Removal of annexin V positive sperm cells for intracytoplasmic sperm injection in ovum donation cycles does not improve reproductive outcome A controlled and randomized trial in unselected males

Magnetic activated cell sorting of sperm cells from unselected male patients does not increase the live birth delivery rate after intracytoplasmic sperm injection in ovum donation cycles.


Laura Romany, Ph.D., Nicolas Garrido, Ph.D., Yamileth Motato, Ph.D., Belen Aparicio, Ph.D., Jose Remohi, M.D., Marcos Meseguer, Ph.D.

Volume 102, Issue 6, Pages 1567-1575



To determine the effect of removing presumptive apoptotic sperm cells from samples from unselected males by means of magnetic activated cell sorting (MACS) on live-birth delivery rates after intracytoplasmic sperm injection (ICSI) in couples undergoing ovum donation (OD).

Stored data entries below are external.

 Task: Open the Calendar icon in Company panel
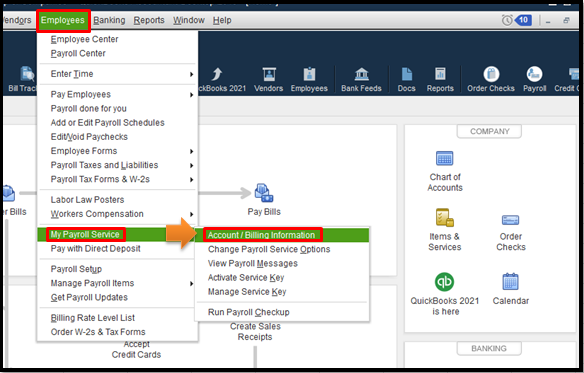pos(510,282)
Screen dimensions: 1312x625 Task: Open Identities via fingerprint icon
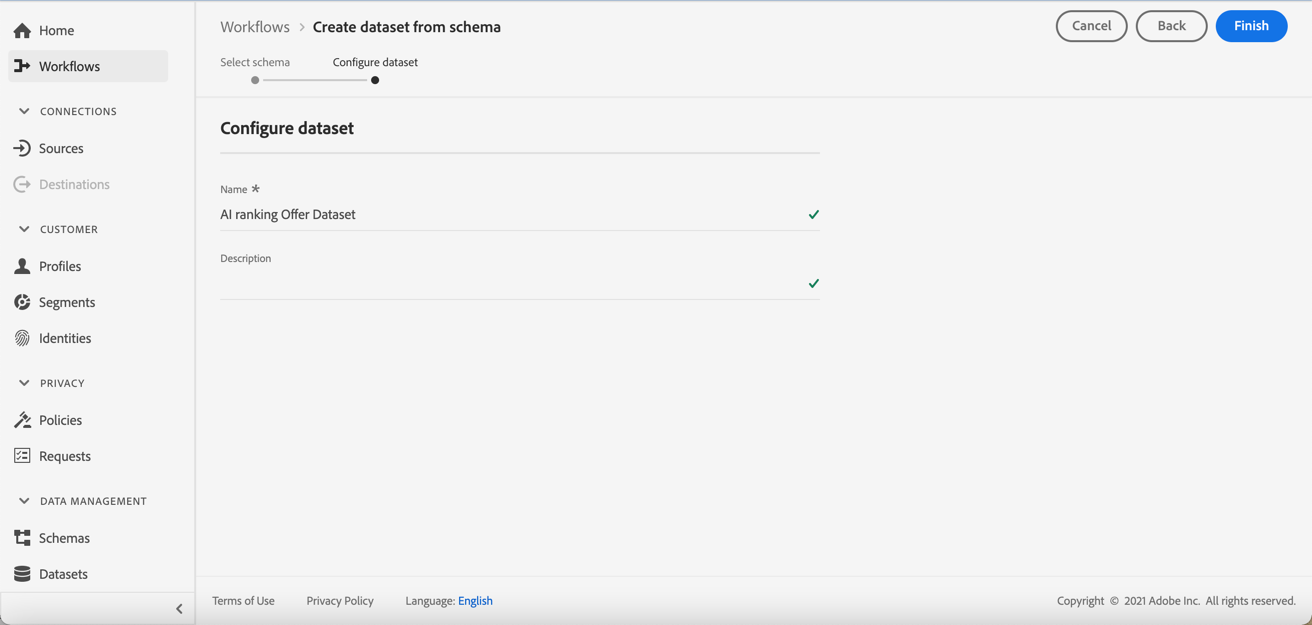coord(22,339)
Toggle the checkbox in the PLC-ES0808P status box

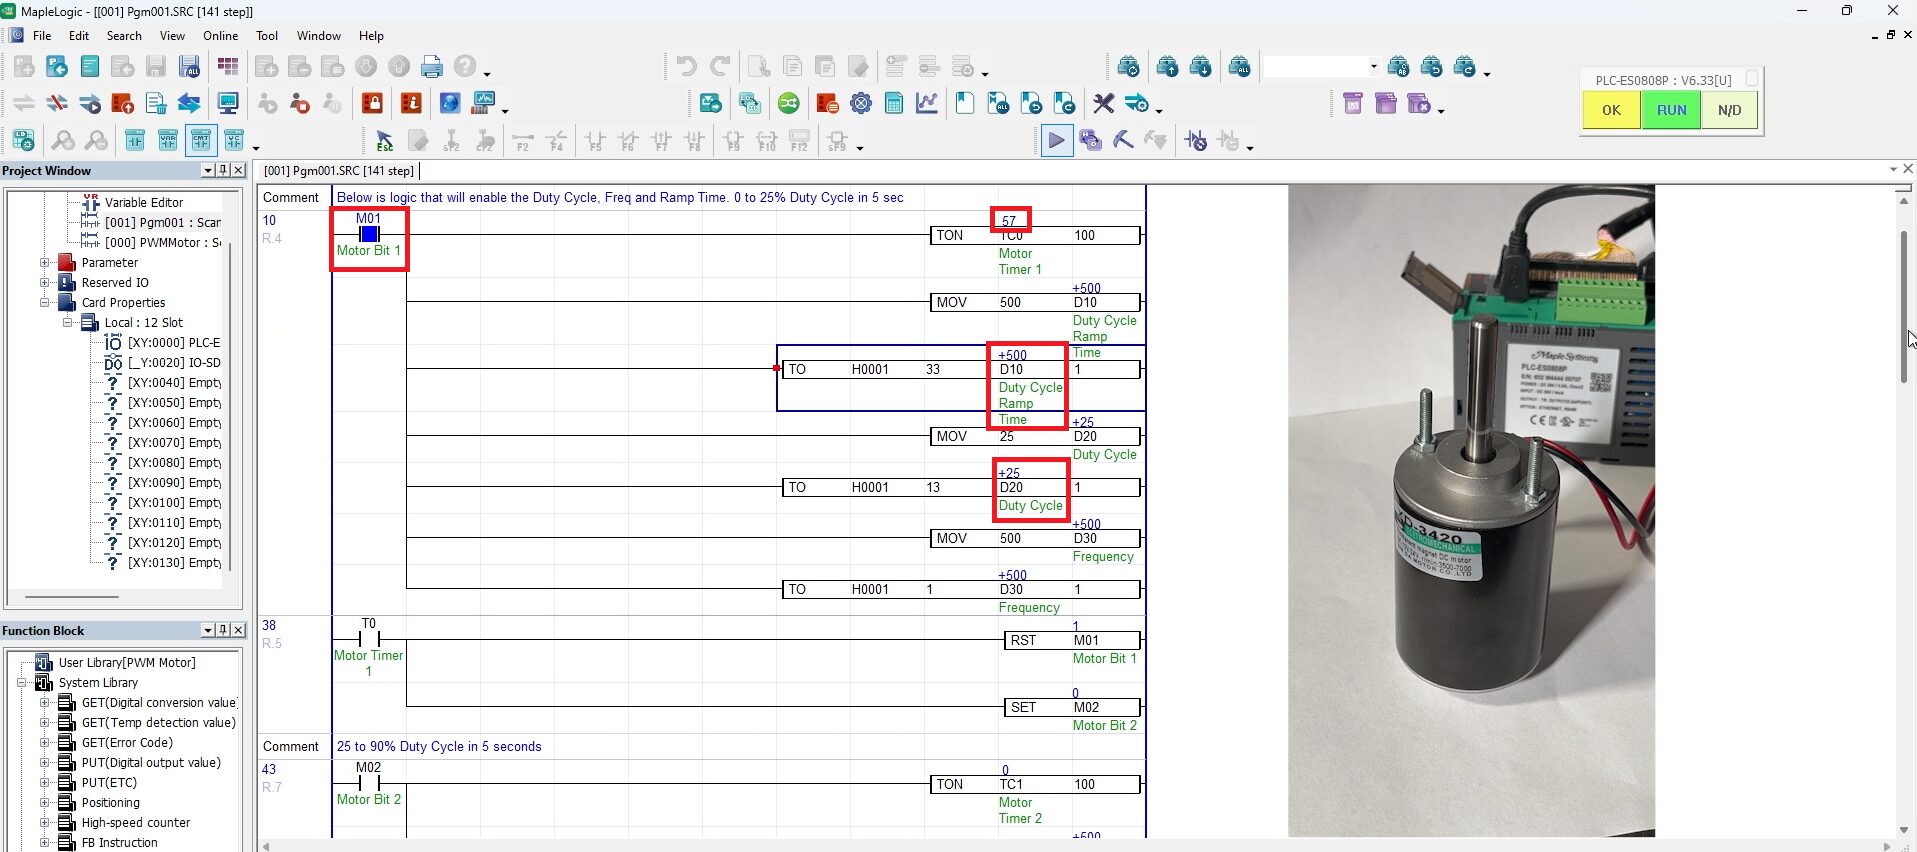point(1751,78)
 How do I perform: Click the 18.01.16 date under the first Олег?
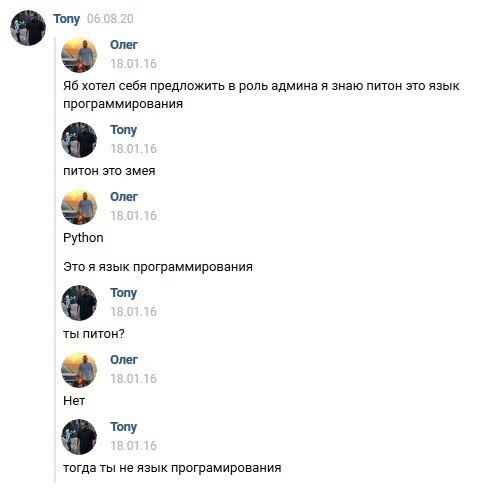(x=133, y=64)
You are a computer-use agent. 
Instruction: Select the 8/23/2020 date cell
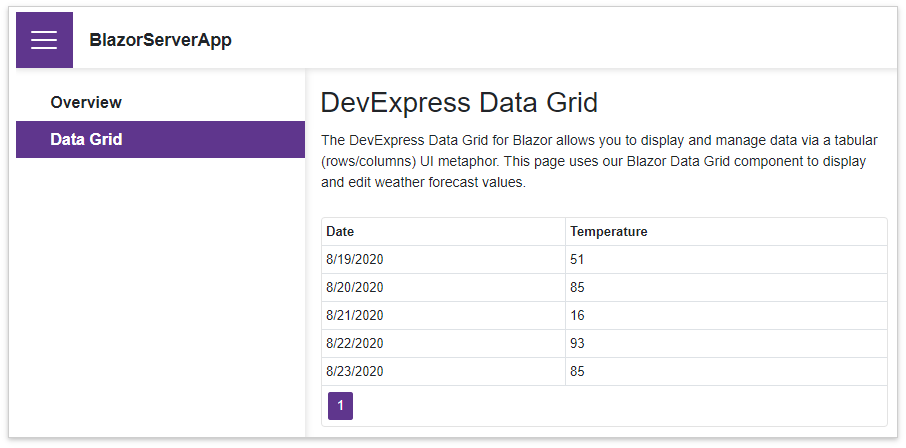coord(355,371)
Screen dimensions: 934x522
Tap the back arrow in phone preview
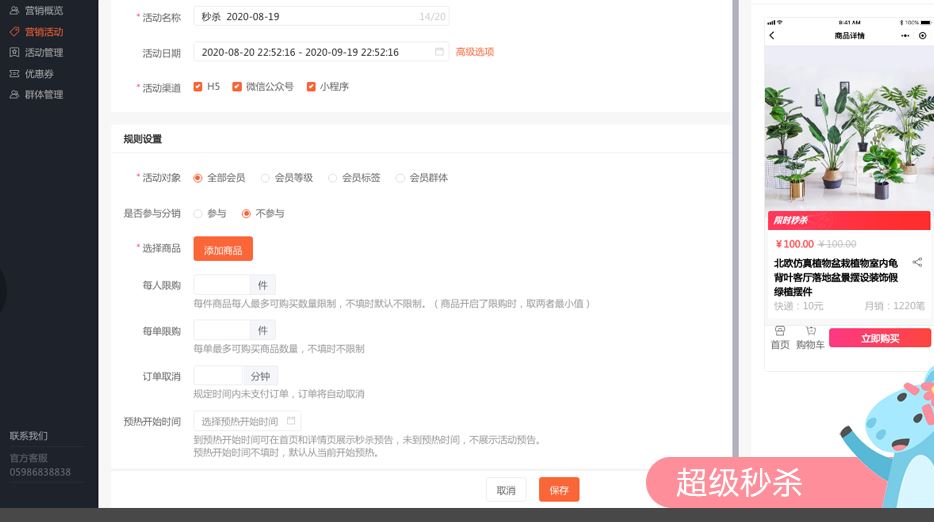pos(772,36)
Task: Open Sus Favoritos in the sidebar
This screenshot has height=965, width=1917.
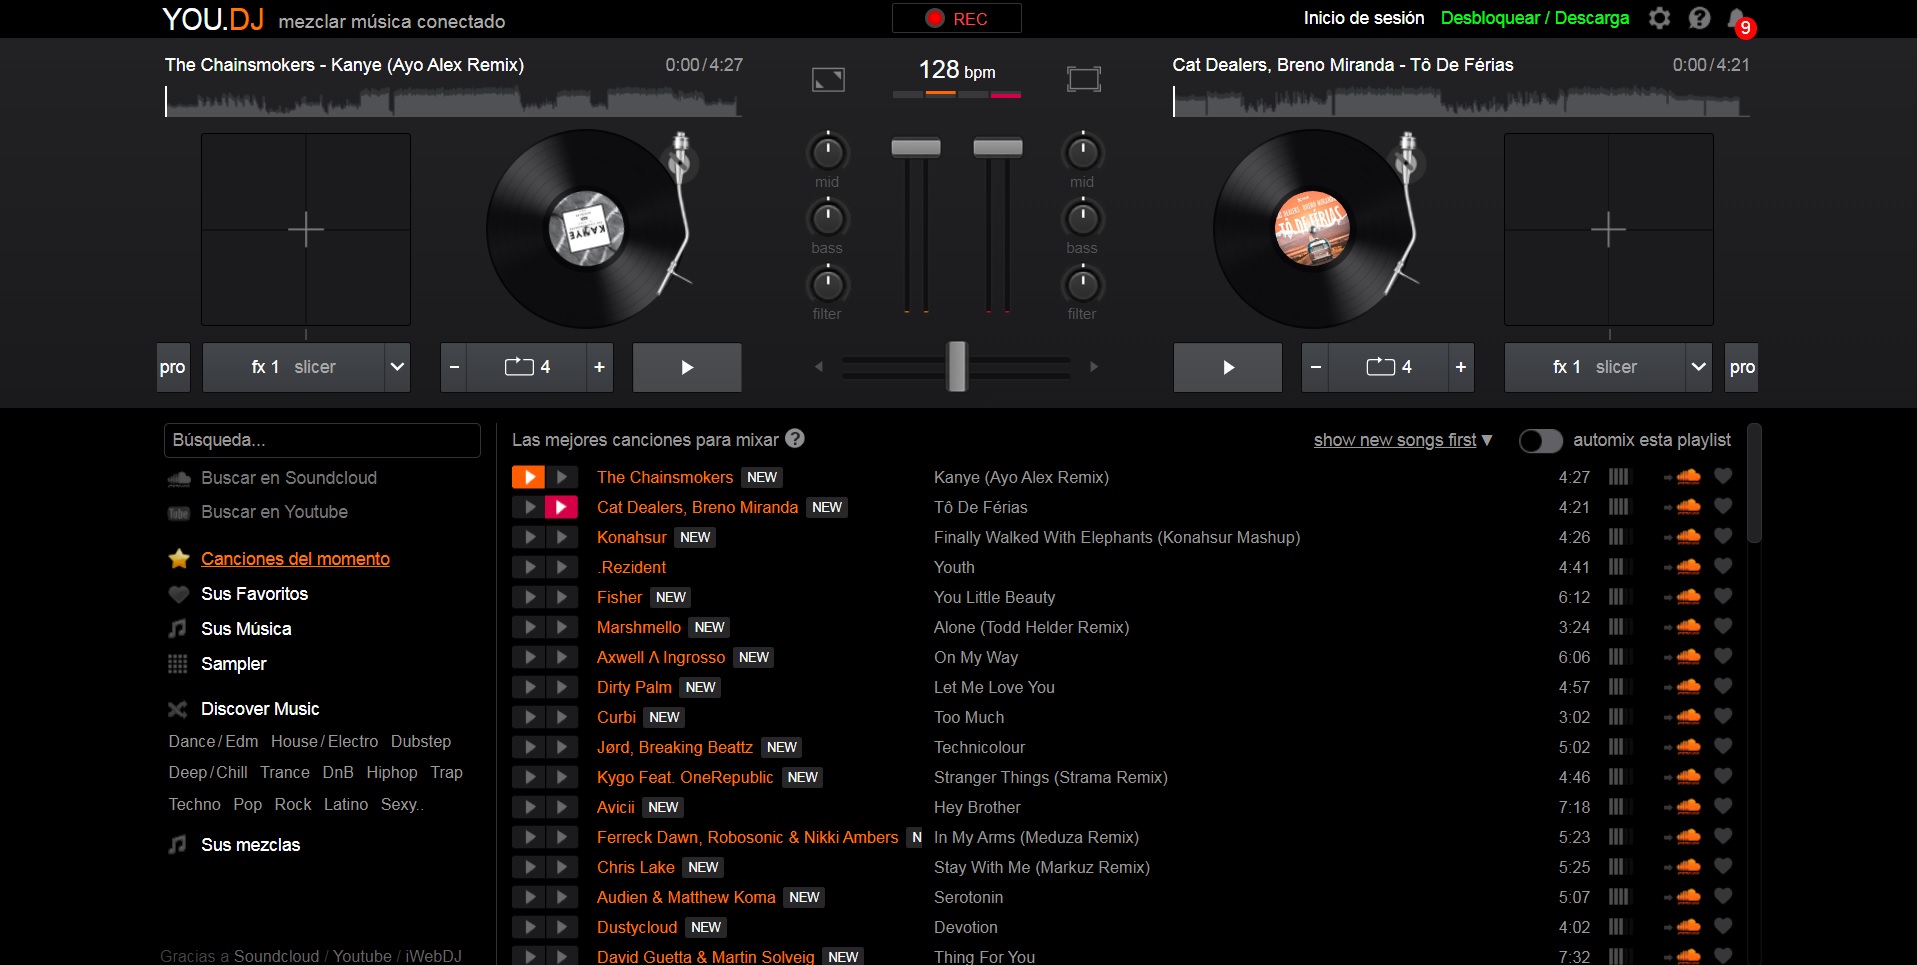Action: tap(254, 594)
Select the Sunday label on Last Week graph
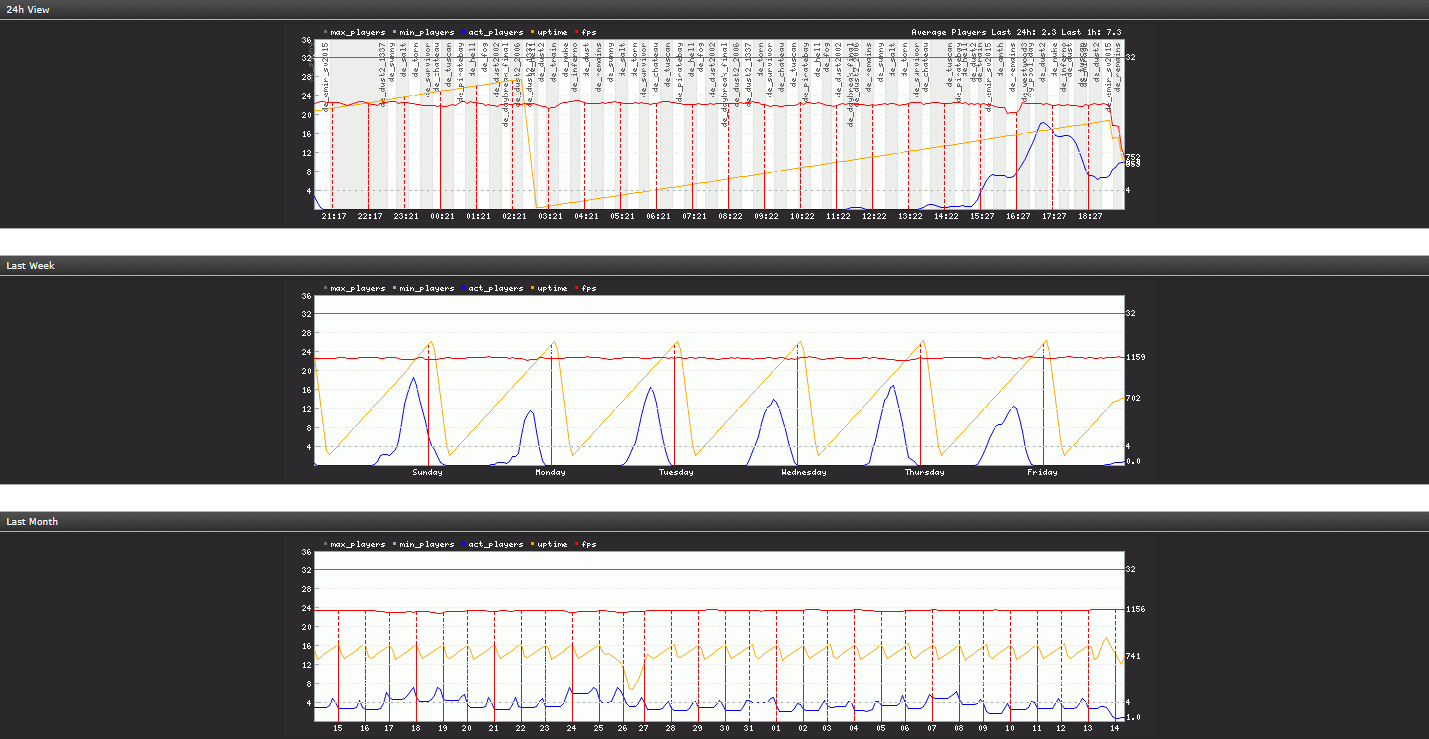Viewport: 1429px width, 739px height. click(427, 472)
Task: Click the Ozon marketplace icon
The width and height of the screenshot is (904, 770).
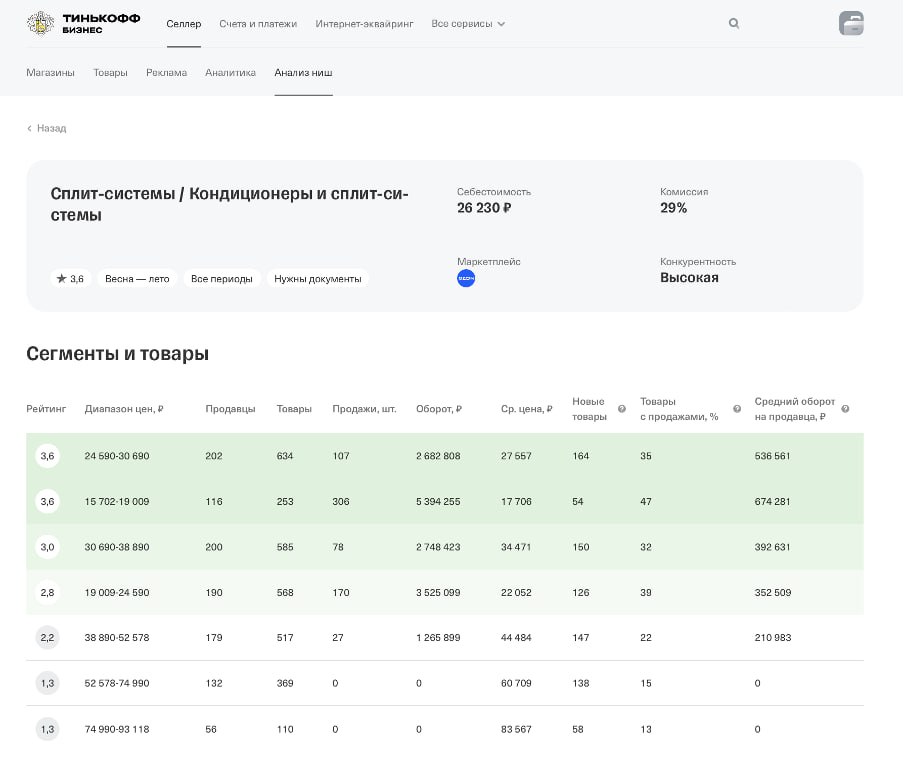Action: click(466, 279)
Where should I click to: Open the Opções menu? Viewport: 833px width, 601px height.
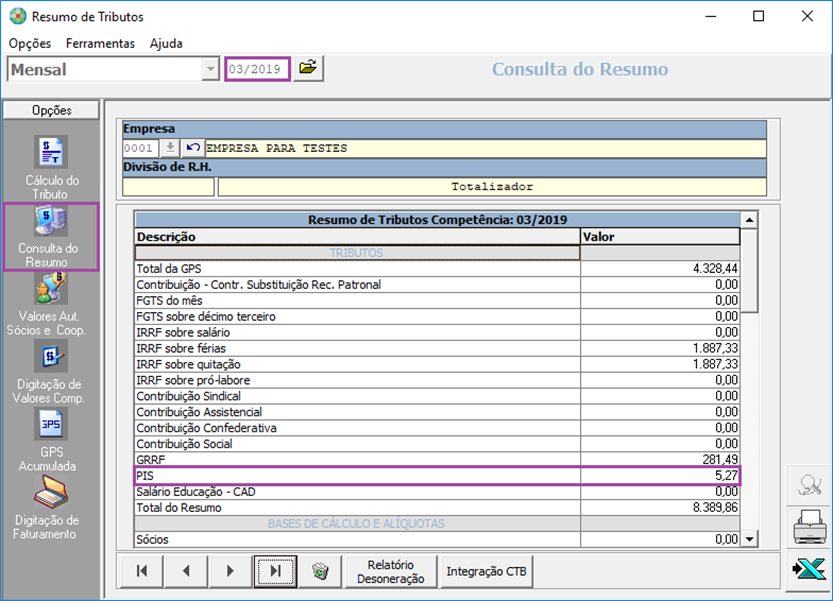tap(30, 43)
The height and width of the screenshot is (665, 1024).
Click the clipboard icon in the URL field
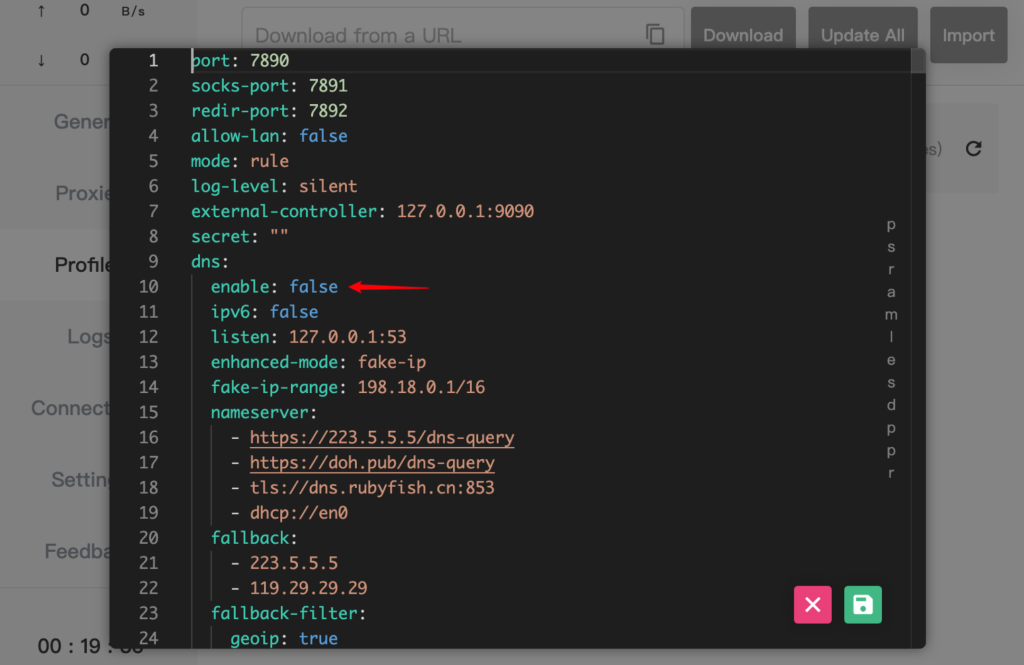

Prospective, randomized, triple-blinded, and controlled study.


Private university-affiliated IVF center.


A total of 237 infertile couples undergoing ICSI as part of an OD program.


Semen specimens from the control group were prepared by swim-up. Samples from the study group were prepared by swim-up followed by MACS and incubation with annexin V–conjugated microbeads to remove annexin V–positive (AV+) sperm cells.

Main Outcome Measure(s):

Fertilization rates, morphological features of early embryo development, implantation rates, ongoing pregnancy rates, and live-birth rates.


Similar results were obtained between groups for all the parameters compared: fertilization rates of 75.3% (95% confidence interval [CI], 71.6–78.9) versus 72.1% (95% CI, 68.6–75.7); percentage of good-quality embryos on day 2 of 53.7% (95% CI, 50.3–57.1) versus 51.8% (95% CI, 48.3–55.3) and on day 3 of 54.2% (95% CI, 50.7–57.6) versus 48.9% (95% CI, 45.3–52.4); implantation rates of 42.2% (95% CI, 33.8–48.1) versus 40.1% (95% CI, 34.8–49.6); positive beta-hCG tests of 63.2% (95% CI, 54.7–71.6) versus 68.6% (95% CI, 60.2–76.9), and live-birth rates of 48.4% (95% CI, 39.6–57.1) versus 56.4% (95% CI, 47.3–65.5) in the MACS versus control group. None of the differences reached statistical significance.


Applying MACS technology to remove AV+ sperm cells from unselected males does not improve the reproductive outcome of ICSI in OD.